• Exercise task
Copy out every line of the listing below without any changes.

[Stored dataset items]
>> Begin

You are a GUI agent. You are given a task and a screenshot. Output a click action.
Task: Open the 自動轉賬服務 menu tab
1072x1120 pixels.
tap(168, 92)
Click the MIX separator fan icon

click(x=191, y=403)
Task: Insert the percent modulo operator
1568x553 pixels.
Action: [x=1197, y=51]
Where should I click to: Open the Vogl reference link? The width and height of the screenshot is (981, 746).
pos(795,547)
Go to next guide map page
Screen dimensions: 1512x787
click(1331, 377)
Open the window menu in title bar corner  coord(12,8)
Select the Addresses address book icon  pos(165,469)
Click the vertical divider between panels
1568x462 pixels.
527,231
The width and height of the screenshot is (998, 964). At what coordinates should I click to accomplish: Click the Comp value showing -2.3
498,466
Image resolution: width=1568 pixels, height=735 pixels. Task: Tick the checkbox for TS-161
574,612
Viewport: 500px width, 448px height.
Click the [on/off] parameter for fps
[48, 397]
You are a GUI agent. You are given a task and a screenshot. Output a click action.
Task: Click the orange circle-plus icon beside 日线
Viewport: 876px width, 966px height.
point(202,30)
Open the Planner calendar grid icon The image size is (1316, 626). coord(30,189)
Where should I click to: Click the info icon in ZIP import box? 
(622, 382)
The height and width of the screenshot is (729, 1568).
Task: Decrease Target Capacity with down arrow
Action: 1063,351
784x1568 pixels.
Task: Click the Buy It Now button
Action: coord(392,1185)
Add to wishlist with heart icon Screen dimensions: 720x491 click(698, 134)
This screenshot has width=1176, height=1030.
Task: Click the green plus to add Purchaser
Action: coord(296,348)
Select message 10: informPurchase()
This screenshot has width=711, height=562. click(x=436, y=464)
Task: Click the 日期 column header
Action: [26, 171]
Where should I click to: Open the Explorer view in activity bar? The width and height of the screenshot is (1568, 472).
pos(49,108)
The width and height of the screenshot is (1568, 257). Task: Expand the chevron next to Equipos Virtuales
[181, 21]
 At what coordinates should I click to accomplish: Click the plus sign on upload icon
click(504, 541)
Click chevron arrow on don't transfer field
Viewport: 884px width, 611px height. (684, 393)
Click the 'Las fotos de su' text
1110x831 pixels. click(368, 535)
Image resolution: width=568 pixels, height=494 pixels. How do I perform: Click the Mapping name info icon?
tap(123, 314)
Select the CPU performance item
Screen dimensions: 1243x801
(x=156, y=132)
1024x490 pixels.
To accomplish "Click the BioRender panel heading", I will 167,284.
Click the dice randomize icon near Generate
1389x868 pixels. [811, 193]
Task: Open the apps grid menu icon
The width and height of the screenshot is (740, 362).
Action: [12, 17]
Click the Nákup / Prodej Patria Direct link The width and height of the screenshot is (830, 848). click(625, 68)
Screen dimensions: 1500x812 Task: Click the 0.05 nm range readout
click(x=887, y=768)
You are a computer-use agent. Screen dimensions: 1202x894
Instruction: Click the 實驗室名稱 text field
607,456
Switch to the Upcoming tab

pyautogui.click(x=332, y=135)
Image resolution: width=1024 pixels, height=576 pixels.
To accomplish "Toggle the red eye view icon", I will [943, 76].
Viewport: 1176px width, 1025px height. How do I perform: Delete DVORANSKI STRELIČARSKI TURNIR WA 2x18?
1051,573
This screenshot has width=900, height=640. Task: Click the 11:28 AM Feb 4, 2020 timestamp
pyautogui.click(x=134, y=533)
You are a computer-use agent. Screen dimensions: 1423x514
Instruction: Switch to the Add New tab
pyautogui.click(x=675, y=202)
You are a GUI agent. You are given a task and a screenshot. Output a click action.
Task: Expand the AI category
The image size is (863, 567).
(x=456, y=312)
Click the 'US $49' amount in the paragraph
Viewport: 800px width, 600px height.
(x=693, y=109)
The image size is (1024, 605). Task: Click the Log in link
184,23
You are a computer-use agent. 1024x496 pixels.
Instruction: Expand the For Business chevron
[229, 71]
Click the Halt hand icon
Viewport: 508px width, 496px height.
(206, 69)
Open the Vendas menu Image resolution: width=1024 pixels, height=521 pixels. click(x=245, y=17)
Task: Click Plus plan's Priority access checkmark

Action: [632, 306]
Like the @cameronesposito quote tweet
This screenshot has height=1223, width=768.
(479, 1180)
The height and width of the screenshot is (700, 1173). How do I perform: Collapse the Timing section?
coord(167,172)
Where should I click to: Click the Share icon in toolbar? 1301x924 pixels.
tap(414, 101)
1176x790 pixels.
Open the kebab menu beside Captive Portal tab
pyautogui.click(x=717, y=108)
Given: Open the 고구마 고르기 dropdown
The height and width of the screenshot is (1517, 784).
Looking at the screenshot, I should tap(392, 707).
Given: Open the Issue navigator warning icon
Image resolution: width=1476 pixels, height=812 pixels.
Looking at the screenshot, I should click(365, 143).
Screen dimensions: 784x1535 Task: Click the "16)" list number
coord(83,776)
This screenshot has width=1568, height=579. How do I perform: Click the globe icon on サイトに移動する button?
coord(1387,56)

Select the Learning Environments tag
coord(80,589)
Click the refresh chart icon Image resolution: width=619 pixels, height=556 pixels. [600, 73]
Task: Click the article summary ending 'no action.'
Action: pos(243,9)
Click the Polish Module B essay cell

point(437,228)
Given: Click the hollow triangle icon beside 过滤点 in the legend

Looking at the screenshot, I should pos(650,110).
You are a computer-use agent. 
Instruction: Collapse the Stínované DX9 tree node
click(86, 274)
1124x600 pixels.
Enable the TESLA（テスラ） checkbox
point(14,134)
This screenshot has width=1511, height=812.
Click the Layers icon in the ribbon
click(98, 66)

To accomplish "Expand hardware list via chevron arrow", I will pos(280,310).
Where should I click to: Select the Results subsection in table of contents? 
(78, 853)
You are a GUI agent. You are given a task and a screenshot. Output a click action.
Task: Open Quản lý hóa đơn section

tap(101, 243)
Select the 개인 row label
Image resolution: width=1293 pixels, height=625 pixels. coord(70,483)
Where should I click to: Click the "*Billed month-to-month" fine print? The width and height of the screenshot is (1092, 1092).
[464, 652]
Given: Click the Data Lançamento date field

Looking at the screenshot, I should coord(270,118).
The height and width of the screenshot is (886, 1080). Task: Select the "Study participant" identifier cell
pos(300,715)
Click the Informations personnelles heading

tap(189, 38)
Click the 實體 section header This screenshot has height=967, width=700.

>> End

• Completed task
You are a GUI agent. You are given a task and a screenshot. Output a click action.
Task: Open the 自動轉賬服務 menu tab
1072x1120 pixels.
tap(168, 92)
Click the MIX separator fan icon

click(x=191, y=403)
Task: Insert the percent modulo operator
1568x553 pixels.
Action: [x=1197, y=51]
Where should I click to: Open the Vogl reference link? The width and height of the screenshot is (981, 746).
pos(795,547)
Go to next guide map page
Screen dimensions: 1512x787
click(1331, 377)
Open the window menu in title bar corner  coord(12,8)
Select the Addresses address book icon  pos(165,469)
Click the vertical divider between panels
1568x462 pixels.
527,231
The width and height of the screenshot is (998, 964). At what coordinates should I click to accomplish: Click the Comp value showing -2.3
498,466
Image resolution: width=1568 pixels, height=735 pixels. Task: Tick the checkbox for TS-161
574,612
Viewport: 500px width, 448px height.
Click the [on/off] parameter for fps
[48, 397]
You are a GUI agent. You are given a task and a screenshot. Output a click action.
Task: Click the orange circle-plus icon beside 日线
Viewport: 876px width, 966px height.
point(202,30)
Open the Planner calendar grid icon The image size is (1316, 626). coord(30,189)
Where should I click to: Click the info icon in ZIP import box? 
(622, 382)
The height and width of the screenshot is (729, 1568).
Task: Decrease Target Capacity with down arrow
Action: 1063,351
784x1568 pixels.
Task: Click the Buy It Now button
Action: coord(392,1185)
Add to wishlist with heart icon Screen dimensions: 720x491 click(698, 134)
This screenshot has width=1176, height=1030.
Task: Click the green plus to add Purchaser
Action: coord(296,348)
Select message 10: informPurchase()
This screenshot has width=711, height=562. click(x=436, y=464)
Task: Click the 日期 column header
Action: [26, 171]
Where should I click to: Open the Explorer view in activity bar? The width and height of the screenshot is (1568, 472).
pos(49,108)
The width and height of the screenshot is (1568, 257). Task: Expand the chevron next to Equipos Virtuales
[181, 21]
 At what coordinates should I click to accomplish: Click the plus sign on upload icon
click(504, 541)
Click chevron arrow on don't transfer field
Viewport: 884px width, 611px height. (684, 393)
Click the 'Las fotos de su' text
1110x831 pixels. click(368, 535)
Image resolution: width=568 pixels, height=494 pixels. How do I perform: Click the Mapping name info icon?
tap(123, 314)
Select the CPU performance item
Screen dimensions: 1243x801
(x=156, y=132)
1024x490 pixels.
To accomplish "Click the BioRender panel heading", I will 167,284.
Click the dice randomize icon near Generate
1389x868 pixels. [811, 193]
Task: Open the apps grid menu icon
The width and height of the screenshot is (740, 362).
Action: [12, 17]
Click the Nákup / Prodej Patria Direct link The width and height of the screenshot is (830, 848). click(625, 68)
Screen dimensions: 1500x812 Task: Click the 0.05 nm range readout
click(x=887, y=768)
You are a computer-use agent. Screen dimensions: 1202x894
Instruction: Click the 實驗室名稱 text field
607,456
Switch to the Upcoming tab

pyautogui.click(x=332, y=135)
Image resolution: width=1024 pixels, height=576 pixels.
To accomplish "Toggle the red eye view icon", I will [943, 76].
Viewport: 1176px width, 1025px height. How do I perform: Delete DVORANSKI STRELIČARSKI TURNIR WA 2x18?
1051,573
This screenshot has width=900, height=640. Task: Click the 11:28 AM Feb 4, 2020 timestamp
pyautogui.click(x=134, y=533)
You are a computer-use agent. Screen dimensions: 1423x514
Instruction: Switch to the Add New tab
pyautogui.click(x=675, y=202)
You are a GUI agent. You are given a task and a screenshot. Output a click action.
Task: Expand the AI category
The image size is (863, 567).
(x=456, y=312)
Click the 'US $49' amount in the paragraph
Viewport: 800px width, 600px height.
(x=693, y=109)
The image size is (1024, 605). Task: Click the Log in link
184,23
You are a computer-use agent. 1024x496 pixels.
Instruction: Expand the For Business chevron
[229, 71]
Click the Halt hand icon
Viewport: 508px width, 496px height.
(206, 69)
Open the Vendas menu Image resolution: width=1024 pixels, height=521 pixels. click(x=245, y=17)
Task: Click Plus plan's Priority access checkmark

Action: [632, 306]
Like the @cameronesposito quote tweet
This screenshot has height=1223, width=768.
(479, 1180)
The height and width of the screenshot is (700, 1173). How do I perform: Collapse the Timing section?
coord(167,172)
Where should I click to: Click the Share icon in toolbar? 1301x924 pixels.
tap(414, 101)
1176x790 pixels.
Open the kebab menu beside Captive Portal tab
pyautogui.click(x=717, y=108)
Given: Open the 고구마 고르기 dropdown
The height and width of the screenshot is (1517, 784).
Looking at the screenshot, I should tap(392, 707).
Given: Open the Issue navigator warning icon
Image resolution: width=1476 pixels, height=812 pixels.
Looking at the screenshot, I should click(365, 143).
Screen dimensions: 784x1535 Task: Click the "16)" list number
coord(83,776)
This screenshot has width=1568, height=579. How do I perform: Click the globe icon on サイトに移動する button?
coord(1387,56)

Select the Learning Environments tag
coord(80,589)
Click the refresh chart icon Image resolution: width=619 pixels, height=556 pixels. [600, 73]
Task: Click the article summary ending 'no action.'
Action: pos(243,9)
Click the Polish Module B essay cell

point(437,228)
Given: Click the hollow triangle icon beside 过滤点 in the legend

Looking at the screenshot, I should pos(650,110).
You are a computer-use agent. 
Instruction: Collapse the Stínované DX9 tree node
click(86, 274)
1124x600 pixels.
Enable the TESLA（テスラ） checkbox
point(14,134)
This screenshot has width=1511, height=812.
Click the Layers icon in the ribbon
click(98, 66)

To accomplish "Expand hardware list via chevron arrow", I will pos(280,310).
Where should I click to: Select the Results subsection in table of contents? 
(78, 853)
You are a GUI agent. You are given a task and a screenshot. Output a click action.
Task: Open Quản lý hóa đơn section

tap(101, 243)
Select the 개인 row label
Image resolution: width=1293 pixels, height=625 pixels. coord(70,483)
Where should I click to: Click the "*Billed month-to-month" fine print? The width and height of the screenshot is (1092, 1092).
[464, 652]
Given: Click the Data Lançamento date field

Looking at the screenshot, I should coord(270,118).
The height and width of the screenshot is (886, 1080). Task: Select the "Study participant" identifier cell
pos(300,715)
Click the Informations personnelles heading

tap(189, 38)
Click the 實體 section header This screenshot has height=967, width=700.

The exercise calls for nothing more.